And, now, Keith Hennessey takes a look at Obama’s record on reducing unemployment.

Here’s the graph of total employment since Obama took office:

Employment has declined steadily since Obama took office
Employment has declined steadily since Obama took office

Now, you may be hearing Obama say that we’ve turned the corner on unemployment. For instance, look at how the White House is spinning this graph.

Hennessey writes:

Check out the slightly different slopes of the three line segments indicated by arrows.  The purple arrow shows a segment that slopes downward slightly less than the yellow arrow.  A mathematician would say the shift from yellow to purple was an inflection point, shifting the curve from convex to concave.

This is what led the President in early August to say the economy was “pointed in the right direction.”  The red arrow shows the worse news of last Friday’s jobs report, with a line that slopes downward slightly more sharply.  The curve shifted back to a convex shape, in which the slope was more sharply downward than in the prior month.

If you’re saying to yourself, “That’s ridiculous!  They’re all going down, and the differences in slopes are almost too hard to see!” then you’ve got my point.

And below I’m going to explain why Obama’s massive government spending created this worsening unemployment.

Economics in One Lesson

We are going to have to pay for all this spending on Obama’s favored special interest groups eventually, and that means that taxes will go up, or that the value of the dollar will go down, due to inflation. It has to be one or the other or both. There is no third way. When employers see that higher taxes or inflation are coming, they stop hiring people because they know that higher taxes and/or inflation kills the economy.

Perhaps it is time to review Henry Hazlitt’s Economics in One Lesson, chapter 4, entitled “Public Works Mean Taxes”.

Excerpt:

Therefore, for every public job created by the bridge project a private job has been destroyed somewhere else. We can see the men employed on the bridge. We can watch them at work. The employment argument of the government spenders becomes vivid, and probably for most people convincing. But there are other things that we do not see, because, alas, they have never been permitted to come into existence. They are the jobs destroyed by the $10 million taken from the taxpayers. All that has happened, at best, is that there has been a diversion of jobs because of the project. More bridge builders; fewer automobile workers, television technicians, clothing workers, farmers.

## [Given data]
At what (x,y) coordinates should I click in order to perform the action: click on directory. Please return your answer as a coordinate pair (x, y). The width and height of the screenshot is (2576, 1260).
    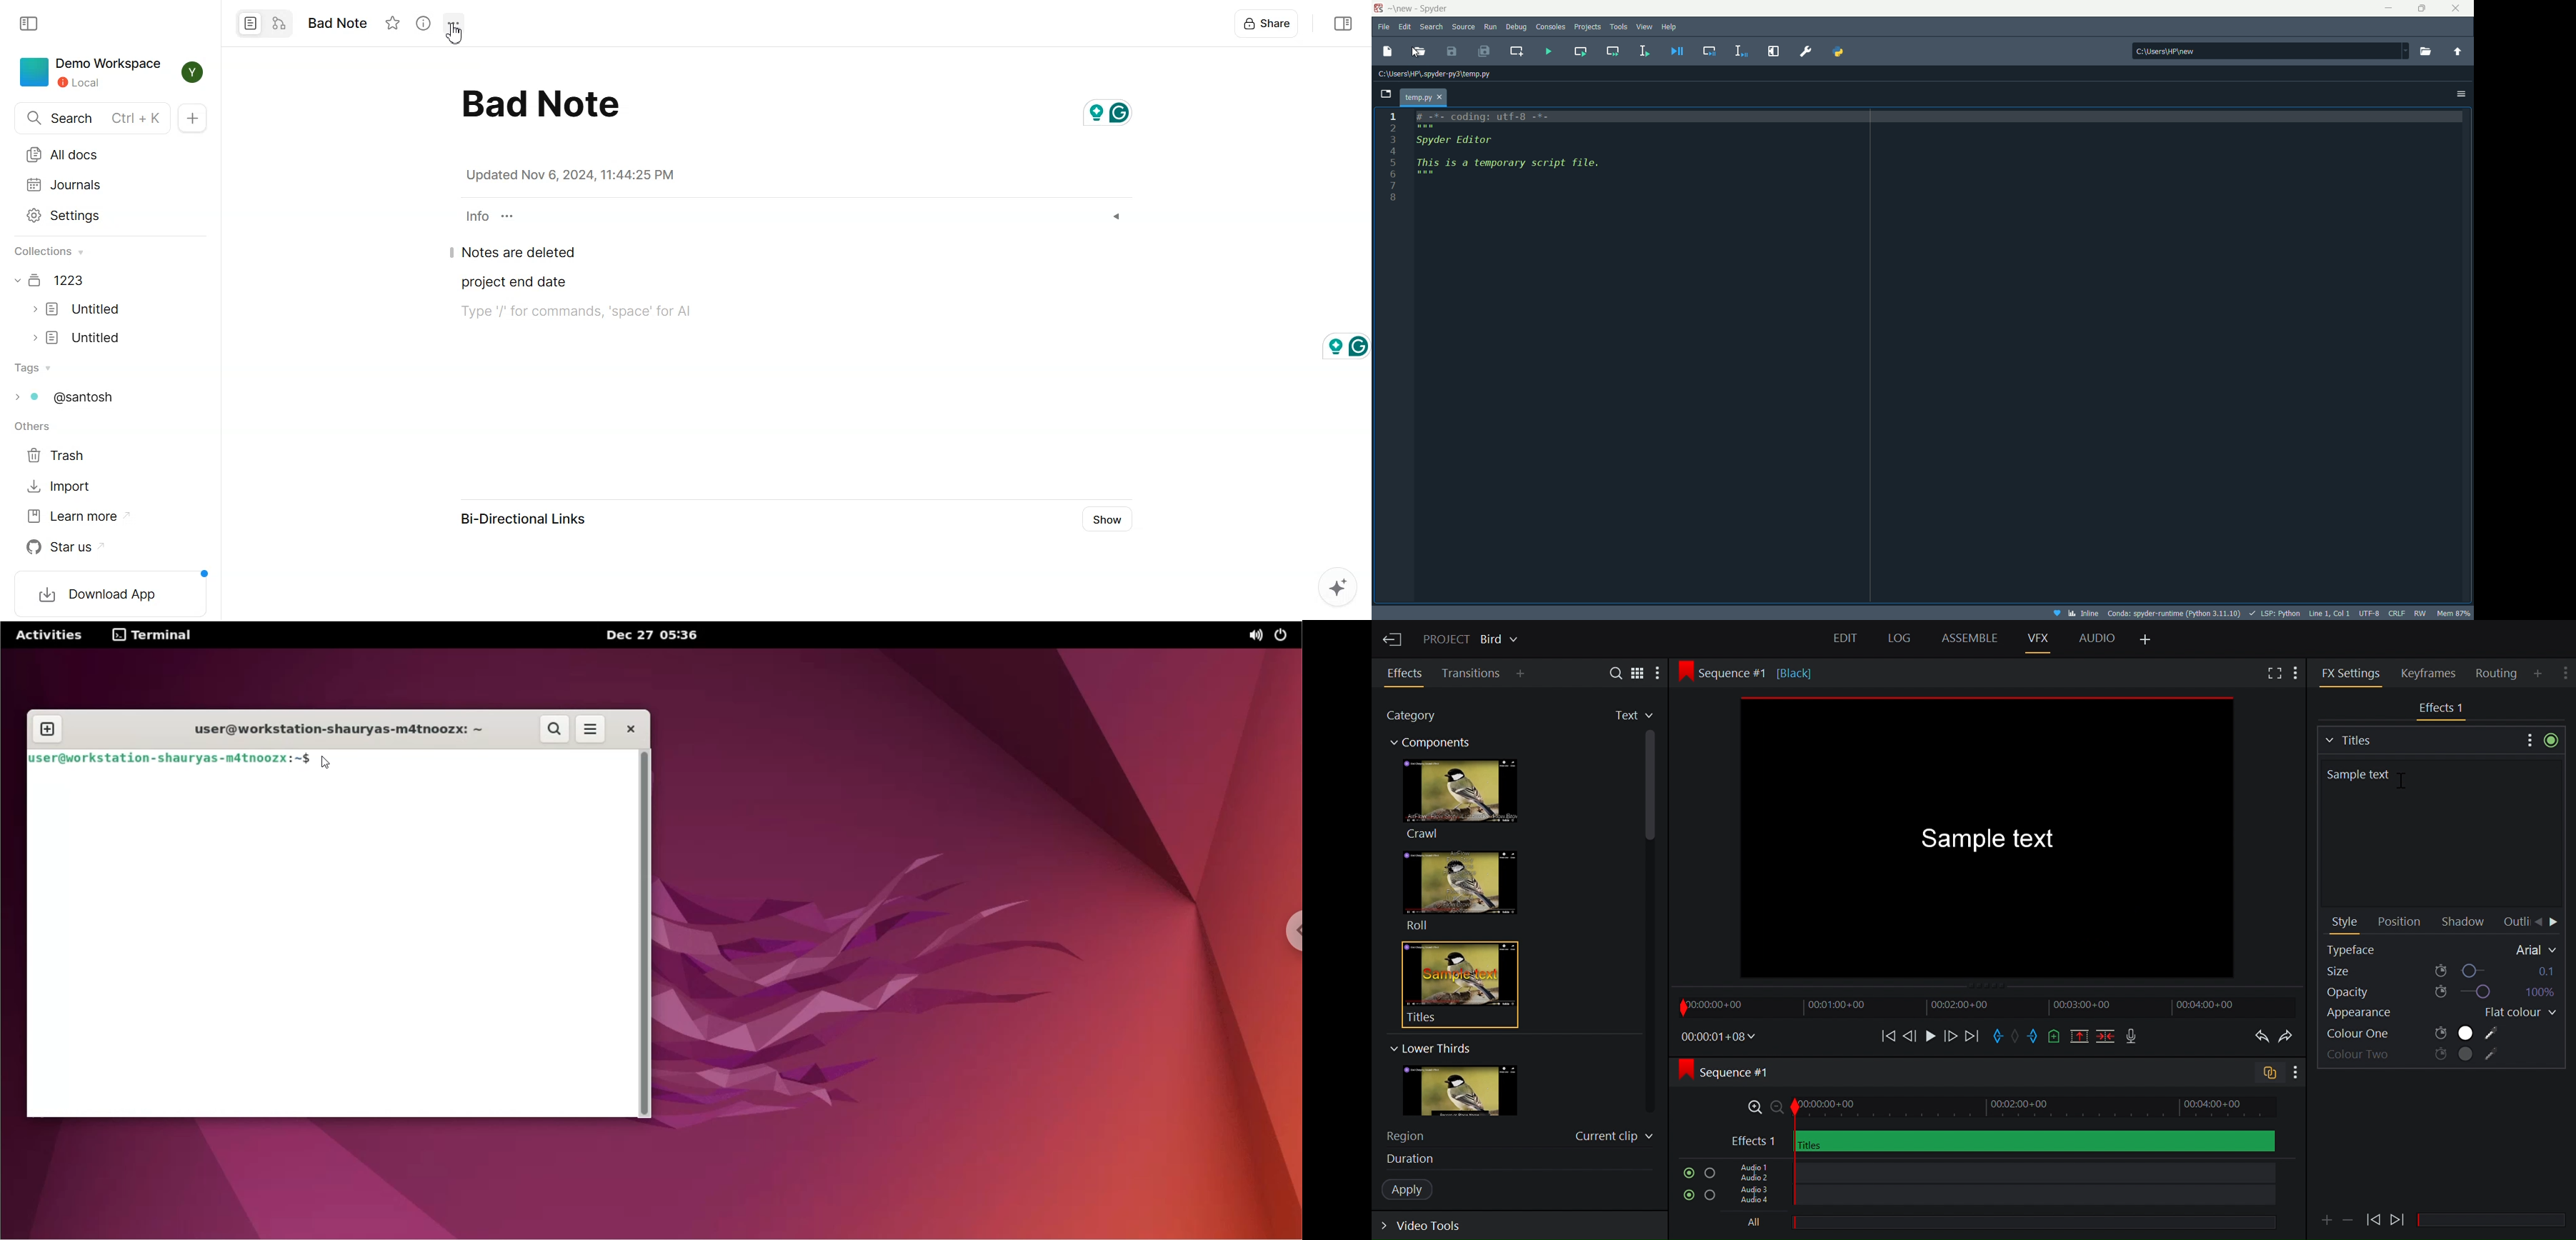
    Looking at the image, I should click on (2271, 51).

## [Directive]
In the post on Obama's employment record, what does the Hazlitt excerpt say happens for every public job the bridge project creates? Use only the text, not the listing, for this answer.

## [Solution]
A private job is destroyed somewhere else.